_WORK TO BE COMPLETED_
The entries that follow include a run beginning at the line with "You are a GUI" and ending at the line with "Viewport: 1511px width, 812px height."; restate that run word for word and leave the rest out.

_PROVIDED RECORDS_
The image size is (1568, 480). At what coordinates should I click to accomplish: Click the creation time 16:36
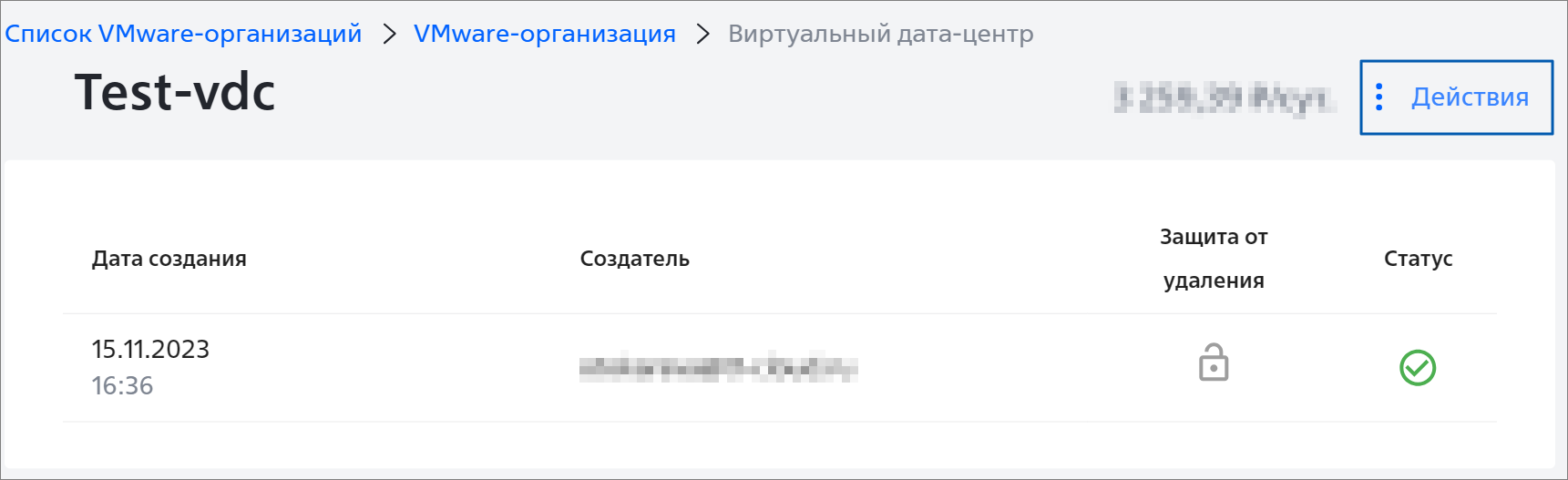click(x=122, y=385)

==

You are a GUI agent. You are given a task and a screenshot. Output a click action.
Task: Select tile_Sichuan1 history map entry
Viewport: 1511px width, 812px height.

_WRITTEN RESPONSE_
You are a GUI agent. You are given a task and a screenshot. Output a click action.
Task: Select tile_Sichuan1 history map entry
Viewport: 1511px width, 812px height.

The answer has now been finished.